(Reuters) – Wall Street futures fell on Thursday as investors digested minutes of the Federal Reserve’s June meeting, while Meta bucked the slide in rate-sensitive technology and growth companies as it launched a Twitter-like app, Threads.
U.S. stock indexes slipped in the previous session after the Fed minutes showed a vast majority of the policymakers expected further policy tightening, even as they agreed to hold rates steady in June.
Most tech and growth megacaps fell in early premarket trading, with Alphabet and Tesla down 0.6% and 0.9%, respectively.
Meta Platforms rose 1.7% after attracting millions of users within hours of launching Threads on Wednesday.

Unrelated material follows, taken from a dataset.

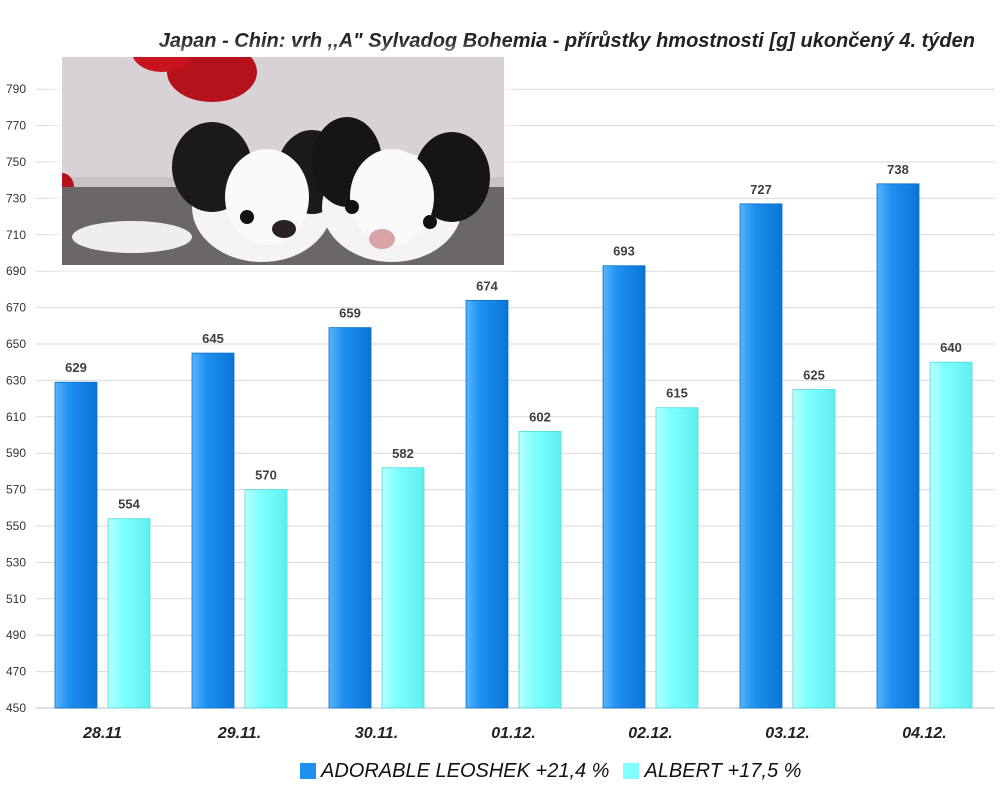 The height and width of the screenshot is (795, 1000). I want to click on legend-item-series-1: ADORABLE LEOSHEK +21,4 %, so click(454, 772).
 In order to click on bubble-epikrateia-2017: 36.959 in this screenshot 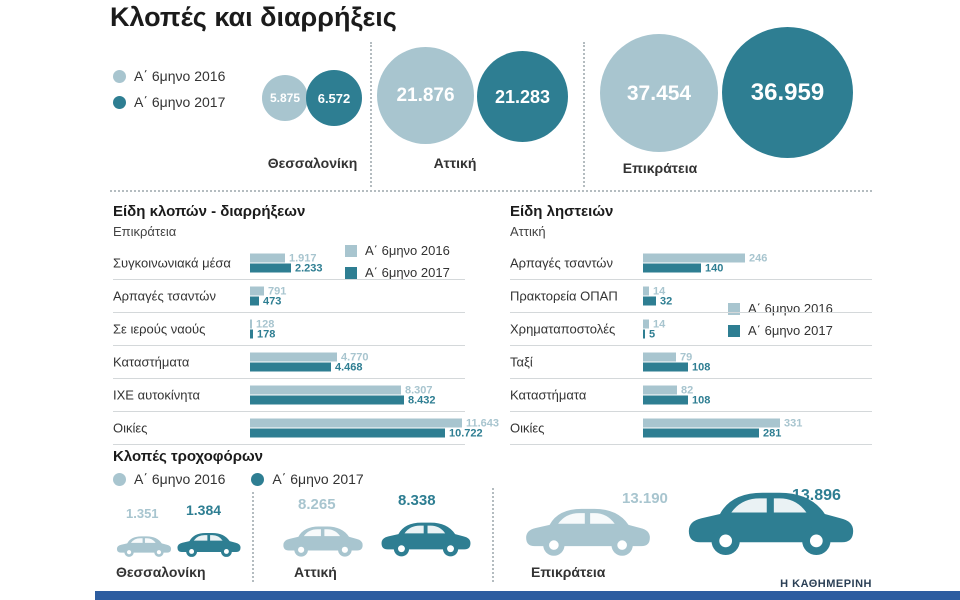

“No doubt there will be bumps in the road, but the injection of some healthy competition will be a welcome development for consumers,” said Victoria Scholar, head of investment at Interactive Investor.
“(It) could provide support to Meta’s share price if Threads turns out to be a success, as its huge number of initial sign ups suggests.”
After a dismal 2022, big growth and technology stocks such as Meta have seen outsized gains this year, with the Nasdaq Composite clocking its biggest first-half rise in 40 years.
At 05:30 a.m. ET, Dow e-minis were down 154 points, or 0.45%, S&P 500 e-minis were down 19.25 points, or 0.43%, and Nasdaq 100 e-minis were down 64.25 points, or 0.42%.
Investors are focused on U.S. jobless claims, JOLTS and private payrolls data due later in the day as well as the Institute for Supply Management’s (ISM) non-manufacturing PMI numbers.
Chipmakers Qualcomm and Intel extended declines, dropping 1.2% each, as a trade war between Beijing and Washington escalates.
Beijing restricted exports of metals used in semiconductors on Monday, adding that the controls were “just a start,” ahead of U.S. Treasury Secretary Janet Yellen trip to China.
Among other movers, Exxon Mobil eased 0.9% on signaling a sharp drop in second-quarter operating profit on lower natural gas prices and weaker oil refining margins, according to a regulatory filing.
JetBlue Airways fell 1.2% after the company said it would follow a U.S. judge’s May order to end an alliance with American Airlines to protect a planned $3.8 billion purchase of Spirit Airlines.